*Action item*
Show all lines containing "computer" from the data below.

*Stored records*
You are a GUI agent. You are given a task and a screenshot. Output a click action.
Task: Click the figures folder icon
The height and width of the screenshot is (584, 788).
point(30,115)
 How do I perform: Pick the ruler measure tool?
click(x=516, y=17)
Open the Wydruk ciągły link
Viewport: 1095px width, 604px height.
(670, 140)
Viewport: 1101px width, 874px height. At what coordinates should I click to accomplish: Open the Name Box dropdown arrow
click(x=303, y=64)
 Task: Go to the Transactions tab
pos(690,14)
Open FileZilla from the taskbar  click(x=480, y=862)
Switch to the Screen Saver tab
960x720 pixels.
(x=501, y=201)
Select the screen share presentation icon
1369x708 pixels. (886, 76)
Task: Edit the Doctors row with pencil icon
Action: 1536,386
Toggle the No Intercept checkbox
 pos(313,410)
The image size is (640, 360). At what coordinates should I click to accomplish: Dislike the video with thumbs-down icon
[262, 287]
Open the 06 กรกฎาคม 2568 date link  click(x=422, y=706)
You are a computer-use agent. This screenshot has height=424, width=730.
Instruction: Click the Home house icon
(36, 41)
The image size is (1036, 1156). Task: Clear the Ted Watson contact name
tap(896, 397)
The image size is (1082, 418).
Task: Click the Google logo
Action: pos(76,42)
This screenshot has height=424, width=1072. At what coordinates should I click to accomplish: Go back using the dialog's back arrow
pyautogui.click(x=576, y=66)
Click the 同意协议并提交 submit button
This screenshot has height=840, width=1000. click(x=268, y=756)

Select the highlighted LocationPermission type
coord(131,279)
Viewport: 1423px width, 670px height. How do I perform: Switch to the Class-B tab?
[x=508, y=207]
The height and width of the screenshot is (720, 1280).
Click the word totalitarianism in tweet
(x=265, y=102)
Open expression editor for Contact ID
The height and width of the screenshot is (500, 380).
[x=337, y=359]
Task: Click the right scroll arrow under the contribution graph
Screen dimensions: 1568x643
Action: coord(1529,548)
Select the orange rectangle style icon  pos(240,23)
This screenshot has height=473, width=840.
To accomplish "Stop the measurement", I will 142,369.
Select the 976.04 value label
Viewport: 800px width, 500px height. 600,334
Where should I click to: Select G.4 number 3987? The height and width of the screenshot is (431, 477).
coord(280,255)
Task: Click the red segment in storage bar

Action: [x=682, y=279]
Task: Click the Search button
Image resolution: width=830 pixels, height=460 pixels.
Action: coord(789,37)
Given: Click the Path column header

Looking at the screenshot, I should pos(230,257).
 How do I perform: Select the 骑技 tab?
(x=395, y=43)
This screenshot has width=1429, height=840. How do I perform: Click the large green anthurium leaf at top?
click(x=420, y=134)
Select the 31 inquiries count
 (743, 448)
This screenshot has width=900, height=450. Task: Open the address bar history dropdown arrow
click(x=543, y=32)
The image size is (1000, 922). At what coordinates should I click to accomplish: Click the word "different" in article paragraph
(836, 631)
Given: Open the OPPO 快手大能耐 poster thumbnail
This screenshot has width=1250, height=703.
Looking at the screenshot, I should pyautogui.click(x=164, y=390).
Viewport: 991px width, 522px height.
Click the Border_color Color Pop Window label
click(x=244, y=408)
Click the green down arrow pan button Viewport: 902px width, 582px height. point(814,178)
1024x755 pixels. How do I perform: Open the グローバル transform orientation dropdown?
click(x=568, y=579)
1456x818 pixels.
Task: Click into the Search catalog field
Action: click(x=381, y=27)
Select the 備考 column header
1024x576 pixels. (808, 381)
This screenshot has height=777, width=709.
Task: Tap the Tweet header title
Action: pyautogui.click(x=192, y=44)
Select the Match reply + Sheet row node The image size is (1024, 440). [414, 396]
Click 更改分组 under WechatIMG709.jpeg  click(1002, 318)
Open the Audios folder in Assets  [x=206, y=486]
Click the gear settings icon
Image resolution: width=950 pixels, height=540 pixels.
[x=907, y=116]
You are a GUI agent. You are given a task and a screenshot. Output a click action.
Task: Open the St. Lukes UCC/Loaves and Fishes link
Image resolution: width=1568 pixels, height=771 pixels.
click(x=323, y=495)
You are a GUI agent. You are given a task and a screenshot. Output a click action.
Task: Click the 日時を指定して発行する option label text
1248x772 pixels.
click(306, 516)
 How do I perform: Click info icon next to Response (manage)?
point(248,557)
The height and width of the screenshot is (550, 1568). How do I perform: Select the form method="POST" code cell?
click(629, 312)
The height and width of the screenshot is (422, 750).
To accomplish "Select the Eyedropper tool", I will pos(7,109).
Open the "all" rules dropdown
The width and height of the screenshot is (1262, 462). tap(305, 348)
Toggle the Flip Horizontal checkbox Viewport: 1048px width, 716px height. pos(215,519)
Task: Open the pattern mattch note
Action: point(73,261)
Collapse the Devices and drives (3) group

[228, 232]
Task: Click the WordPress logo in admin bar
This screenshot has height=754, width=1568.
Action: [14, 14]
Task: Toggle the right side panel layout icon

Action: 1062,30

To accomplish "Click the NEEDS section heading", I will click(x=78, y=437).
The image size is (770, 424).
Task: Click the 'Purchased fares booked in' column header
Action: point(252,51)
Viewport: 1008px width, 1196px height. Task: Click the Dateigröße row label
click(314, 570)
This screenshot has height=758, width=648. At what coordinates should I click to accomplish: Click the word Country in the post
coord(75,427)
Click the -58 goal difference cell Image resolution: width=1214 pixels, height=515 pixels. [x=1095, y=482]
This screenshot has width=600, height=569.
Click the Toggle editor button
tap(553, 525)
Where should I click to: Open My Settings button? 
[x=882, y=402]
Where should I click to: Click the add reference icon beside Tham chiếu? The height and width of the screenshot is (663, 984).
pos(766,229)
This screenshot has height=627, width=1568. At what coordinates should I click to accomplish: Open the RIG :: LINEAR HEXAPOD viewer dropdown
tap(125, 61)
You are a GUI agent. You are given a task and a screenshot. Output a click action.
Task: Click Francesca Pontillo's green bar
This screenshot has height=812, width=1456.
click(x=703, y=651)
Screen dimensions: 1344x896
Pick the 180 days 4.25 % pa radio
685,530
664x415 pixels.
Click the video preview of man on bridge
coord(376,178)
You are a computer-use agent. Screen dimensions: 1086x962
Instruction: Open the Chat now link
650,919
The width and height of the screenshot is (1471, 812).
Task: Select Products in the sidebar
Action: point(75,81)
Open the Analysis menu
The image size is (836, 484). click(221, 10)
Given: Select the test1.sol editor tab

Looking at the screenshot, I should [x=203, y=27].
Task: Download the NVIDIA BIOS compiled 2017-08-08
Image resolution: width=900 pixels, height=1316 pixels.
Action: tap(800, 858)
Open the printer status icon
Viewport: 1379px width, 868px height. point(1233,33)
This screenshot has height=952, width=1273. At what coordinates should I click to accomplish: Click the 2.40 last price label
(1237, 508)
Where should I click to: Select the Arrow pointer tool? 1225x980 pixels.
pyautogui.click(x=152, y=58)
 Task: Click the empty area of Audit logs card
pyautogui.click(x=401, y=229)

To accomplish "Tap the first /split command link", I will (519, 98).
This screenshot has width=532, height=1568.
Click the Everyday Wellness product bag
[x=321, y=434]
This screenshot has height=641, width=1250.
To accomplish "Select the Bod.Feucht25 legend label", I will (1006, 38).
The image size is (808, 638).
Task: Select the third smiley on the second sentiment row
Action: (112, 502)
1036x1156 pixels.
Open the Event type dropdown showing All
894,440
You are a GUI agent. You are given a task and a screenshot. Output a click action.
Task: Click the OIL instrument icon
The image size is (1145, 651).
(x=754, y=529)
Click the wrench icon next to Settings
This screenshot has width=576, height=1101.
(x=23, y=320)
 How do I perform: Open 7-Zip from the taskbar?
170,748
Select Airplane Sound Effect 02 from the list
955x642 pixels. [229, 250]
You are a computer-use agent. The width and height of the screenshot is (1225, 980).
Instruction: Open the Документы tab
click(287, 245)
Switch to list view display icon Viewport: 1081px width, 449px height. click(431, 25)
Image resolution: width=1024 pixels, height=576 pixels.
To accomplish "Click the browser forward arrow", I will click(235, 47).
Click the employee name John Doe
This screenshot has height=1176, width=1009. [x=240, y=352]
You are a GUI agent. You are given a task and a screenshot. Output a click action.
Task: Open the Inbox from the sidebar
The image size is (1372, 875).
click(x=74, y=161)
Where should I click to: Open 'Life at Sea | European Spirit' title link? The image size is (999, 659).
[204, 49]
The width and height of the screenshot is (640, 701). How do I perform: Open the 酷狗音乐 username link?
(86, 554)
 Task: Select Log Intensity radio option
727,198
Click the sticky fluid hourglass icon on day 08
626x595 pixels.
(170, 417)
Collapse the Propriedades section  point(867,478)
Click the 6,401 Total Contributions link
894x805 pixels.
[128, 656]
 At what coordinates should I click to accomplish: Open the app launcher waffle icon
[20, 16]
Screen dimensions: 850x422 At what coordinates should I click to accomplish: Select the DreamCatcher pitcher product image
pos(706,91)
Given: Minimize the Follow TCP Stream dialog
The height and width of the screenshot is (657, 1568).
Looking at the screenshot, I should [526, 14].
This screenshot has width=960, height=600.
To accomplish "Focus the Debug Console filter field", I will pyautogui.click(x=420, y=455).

*Solution to the exercise*
You are a computer-use agent. This screenshot has height=424, width=730.
You are a computer-use agent. Screen dimensions: 1086x962
You are a computer-use agent. The width and height of the screenshot is (1225, 980).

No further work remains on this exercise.